The Growing Complexity of Reasoning Data Curation
Recent reasoning models, such as DeepSeek-R1 and o3, have demonstrated exceptional performance in mathematical, coding, and scientific domains through techniques like supervised fine-tuning (SFT) and reinforcement learning (RL). However, the methodologies behind these advanced reasoning models remain largely undisclosed, complicating research efforts. While SFT data curation has proven effective for enhancing reasoning capabilities, many existing initiatives focus on limited design choices, such as relying solely on human-written questions or single teacher models. Exploring the broad design space for generating question-answer pairs incurs significant costs related to teacher inference and model training.
OpenThoughts: A Scalable Framework for SFT Dataset Development
A collaborative effort from researchers at Stanford University, the University of Washington, BespokeLabs.ai, Toyota Research Institute, UC Berkeley, and 12 additional organizations has led to the development of OpenThoughts, a new state-of-the-art (SOTA) open reasoning data curation framework. OpenThoughts employs a progressive approach across three iterations:
- OpenThoughts-114K: Scales the Sky-T1 pipeline with automated verification.

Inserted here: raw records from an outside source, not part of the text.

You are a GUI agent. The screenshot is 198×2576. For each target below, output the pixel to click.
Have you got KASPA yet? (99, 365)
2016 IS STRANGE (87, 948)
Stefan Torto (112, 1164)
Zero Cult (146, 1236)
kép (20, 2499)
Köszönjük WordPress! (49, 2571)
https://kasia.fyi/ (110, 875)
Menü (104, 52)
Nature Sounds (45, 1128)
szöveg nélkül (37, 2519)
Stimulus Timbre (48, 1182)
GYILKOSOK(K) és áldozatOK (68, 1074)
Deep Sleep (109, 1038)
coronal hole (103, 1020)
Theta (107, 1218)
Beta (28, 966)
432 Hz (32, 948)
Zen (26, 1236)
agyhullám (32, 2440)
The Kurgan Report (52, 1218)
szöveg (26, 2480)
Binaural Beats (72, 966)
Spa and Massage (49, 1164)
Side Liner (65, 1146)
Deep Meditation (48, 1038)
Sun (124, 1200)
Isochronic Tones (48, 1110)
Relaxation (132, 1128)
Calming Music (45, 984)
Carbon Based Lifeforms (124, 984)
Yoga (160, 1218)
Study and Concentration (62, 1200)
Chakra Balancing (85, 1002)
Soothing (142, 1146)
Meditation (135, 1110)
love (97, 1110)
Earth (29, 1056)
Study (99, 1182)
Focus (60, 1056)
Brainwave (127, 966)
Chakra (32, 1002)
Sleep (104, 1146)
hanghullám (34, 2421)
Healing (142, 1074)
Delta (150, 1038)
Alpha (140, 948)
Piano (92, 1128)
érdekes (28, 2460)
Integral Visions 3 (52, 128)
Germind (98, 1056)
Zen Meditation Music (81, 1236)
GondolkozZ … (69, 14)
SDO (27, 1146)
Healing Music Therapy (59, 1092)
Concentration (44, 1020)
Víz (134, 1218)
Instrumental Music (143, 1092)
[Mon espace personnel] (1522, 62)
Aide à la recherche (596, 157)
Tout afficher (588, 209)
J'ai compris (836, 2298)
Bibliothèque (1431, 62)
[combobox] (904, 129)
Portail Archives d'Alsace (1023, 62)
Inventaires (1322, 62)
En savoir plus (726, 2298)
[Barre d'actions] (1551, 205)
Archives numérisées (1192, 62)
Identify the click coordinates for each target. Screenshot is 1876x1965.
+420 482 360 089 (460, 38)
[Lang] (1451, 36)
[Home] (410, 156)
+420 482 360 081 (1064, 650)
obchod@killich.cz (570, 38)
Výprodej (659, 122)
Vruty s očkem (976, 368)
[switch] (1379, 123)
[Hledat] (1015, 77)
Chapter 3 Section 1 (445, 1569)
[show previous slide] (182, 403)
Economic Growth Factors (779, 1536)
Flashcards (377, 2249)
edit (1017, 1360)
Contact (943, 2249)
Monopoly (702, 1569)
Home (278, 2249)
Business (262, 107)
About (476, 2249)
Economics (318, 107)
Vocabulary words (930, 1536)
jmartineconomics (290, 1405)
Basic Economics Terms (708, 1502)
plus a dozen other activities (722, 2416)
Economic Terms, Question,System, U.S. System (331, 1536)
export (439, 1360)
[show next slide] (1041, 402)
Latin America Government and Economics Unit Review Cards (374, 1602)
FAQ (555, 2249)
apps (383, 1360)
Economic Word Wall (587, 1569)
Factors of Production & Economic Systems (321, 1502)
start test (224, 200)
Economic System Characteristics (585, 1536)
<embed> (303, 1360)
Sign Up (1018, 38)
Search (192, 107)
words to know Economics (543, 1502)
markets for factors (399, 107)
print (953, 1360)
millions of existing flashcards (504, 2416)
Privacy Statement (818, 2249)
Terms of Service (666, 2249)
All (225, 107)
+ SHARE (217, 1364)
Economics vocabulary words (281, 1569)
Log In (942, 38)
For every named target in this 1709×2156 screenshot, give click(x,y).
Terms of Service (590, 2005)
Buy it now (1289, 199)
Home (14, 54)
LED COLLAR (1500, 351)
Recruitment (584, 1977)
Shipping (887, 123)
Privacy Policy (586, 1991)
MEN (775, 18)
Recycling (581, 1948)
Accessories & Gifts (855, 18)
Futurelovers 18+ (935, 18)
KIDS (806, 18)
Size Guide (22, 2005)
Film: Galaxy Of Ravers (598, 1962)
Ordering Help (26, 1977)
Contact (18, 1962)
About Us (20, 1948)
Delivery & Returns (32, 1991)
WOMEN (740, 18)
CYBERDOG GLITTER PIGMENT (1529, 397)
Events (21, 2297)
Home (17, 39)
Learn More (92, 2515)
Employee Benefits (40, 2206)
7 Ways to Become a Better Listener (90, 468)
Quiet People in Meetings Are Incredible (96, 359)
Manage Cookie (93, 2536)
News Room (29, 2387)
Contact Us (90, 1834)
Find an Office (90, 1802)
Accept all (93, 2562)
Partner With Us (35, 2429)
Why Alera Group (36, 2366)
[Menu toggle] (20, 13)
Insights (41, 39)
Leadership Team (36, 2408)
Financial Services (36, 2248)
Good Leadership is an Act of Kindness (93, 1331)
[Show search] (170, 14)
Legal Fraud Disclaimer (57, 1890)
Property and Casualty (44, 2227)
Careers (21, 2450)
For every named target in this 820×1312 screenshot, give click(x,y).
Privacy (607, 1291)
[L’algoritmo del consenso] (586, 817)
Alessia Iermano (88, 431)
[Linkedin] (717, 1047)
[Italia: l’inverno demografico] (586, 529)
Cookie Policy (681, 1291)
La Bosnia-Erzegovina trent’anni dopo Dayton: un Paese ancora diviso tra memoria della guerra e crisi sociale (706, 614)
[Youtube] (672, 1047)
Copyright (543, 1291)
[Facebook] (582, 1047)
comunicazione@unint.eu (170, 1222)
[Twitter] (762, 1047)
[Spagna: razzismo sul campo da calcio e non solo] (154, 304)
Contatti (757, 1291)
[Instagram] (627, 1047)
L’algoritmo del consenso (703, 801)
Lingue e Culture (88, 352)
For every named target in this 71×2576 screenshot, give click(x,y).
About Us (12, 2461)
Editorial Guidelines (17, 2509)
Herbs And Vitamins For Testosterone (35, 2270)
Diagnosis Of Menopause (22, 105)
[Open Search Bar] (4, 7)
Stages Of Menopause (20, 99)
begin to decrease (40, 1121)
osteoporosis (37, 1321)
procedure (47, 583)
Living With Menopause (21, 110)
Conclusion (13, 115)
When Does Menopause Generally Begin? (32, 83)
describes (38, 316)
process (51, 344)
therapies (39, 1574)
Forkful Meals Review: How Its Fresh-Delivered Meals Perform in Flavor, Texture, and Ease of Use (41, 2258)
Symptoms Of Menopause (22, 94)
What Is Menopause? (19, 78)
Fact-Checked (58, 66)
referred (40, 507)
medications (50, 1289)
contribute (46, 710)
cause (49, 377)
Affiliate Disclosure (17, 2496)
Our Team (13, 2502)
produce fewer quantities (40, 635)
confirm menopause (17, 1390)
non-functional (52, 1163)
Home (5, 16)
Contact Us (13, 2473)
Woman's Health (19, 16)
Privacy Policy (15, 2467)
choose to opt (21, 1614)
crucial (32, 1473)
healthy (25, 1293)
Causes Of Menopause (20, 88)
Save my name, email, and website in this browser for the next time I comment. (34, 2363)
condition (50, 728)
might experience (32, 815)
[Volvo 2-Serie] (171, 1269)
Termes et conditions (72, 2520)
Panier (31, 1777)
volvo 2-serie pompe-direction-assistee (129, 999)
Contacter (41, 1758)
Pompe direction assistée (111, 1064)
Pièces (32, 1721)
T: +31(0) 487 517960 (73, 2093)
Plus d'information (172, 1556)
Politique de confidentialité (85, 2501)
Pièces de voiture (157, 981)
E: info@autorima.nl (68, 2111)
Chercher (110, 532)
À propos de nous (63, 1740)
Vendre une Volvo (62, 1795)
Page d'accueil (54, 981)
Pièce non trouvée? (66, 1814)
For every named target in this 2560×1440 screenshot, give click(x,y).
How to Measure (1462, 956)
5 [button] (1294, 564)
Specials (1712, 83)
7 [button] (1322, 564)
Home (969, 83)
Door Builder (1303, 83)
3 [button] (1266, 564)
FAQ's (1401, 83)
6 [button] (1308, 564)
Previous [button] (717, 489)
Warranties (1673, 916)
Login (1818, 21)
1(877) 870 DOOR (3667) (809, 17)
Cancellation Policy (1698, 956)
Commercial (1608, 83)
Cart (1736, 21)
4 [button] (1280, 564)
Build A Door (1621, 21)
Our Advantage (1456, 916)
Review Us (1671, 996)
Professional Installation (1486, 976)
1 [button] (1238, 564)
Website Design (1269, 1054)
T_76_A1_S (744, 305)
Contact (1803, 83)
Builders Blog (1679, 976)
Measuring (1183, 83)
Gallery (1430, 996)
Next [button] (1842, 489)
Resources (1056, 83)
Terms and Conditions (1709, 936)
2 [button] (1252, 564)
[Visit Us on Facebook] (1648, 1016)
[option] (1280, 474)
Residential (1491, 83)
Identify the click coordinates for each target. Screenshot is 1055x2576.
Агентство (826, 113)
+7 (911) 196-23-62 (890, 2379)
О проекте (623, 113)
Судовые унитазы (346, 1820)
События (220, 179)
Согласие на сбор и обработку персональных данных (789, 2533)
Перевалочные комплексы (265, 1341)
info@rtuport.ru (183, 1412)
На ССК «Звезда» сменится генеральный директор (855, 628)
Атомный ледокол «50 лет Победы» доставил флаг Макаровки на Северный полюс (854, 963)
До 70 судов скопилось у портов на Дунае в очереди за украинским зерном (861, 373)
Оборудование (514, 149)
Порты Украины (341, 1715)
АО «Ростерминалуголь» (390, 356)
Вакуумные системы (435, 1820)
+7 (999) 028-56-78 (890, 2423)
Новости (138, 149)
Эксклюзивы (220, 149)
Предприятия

- OpenThoughts2-1M: Enhances data scale through augmented question diversity and synthetic generation strategies.
- OpenThoughts3-1.2M: Incorporates findings from over 1,000 ablation experiments to create a simple, scalable, and high-performing data curation pipeline.
The resulting model, OpenThinker3-7B, achieves state-of-the-art performance among open-data models at the 7B scale.
Evaluation Insights and Benchmark Performance
The evaluation of the OpenThoughts pipeline provides critical insights into question sourcing, mixing, filtering, and teacher models. Key findings include:
- CodeGolf and competitive coding questions yield the highest performance for coding tasks (average scores of 25.3-27.5).
- LLM-generated and human-written questions excel in mathematics (scores of 58.8-58.5).
- Physics StackExchange questions combined with chemistry textbook extractions perform best in science (scores of 43.2-45.3).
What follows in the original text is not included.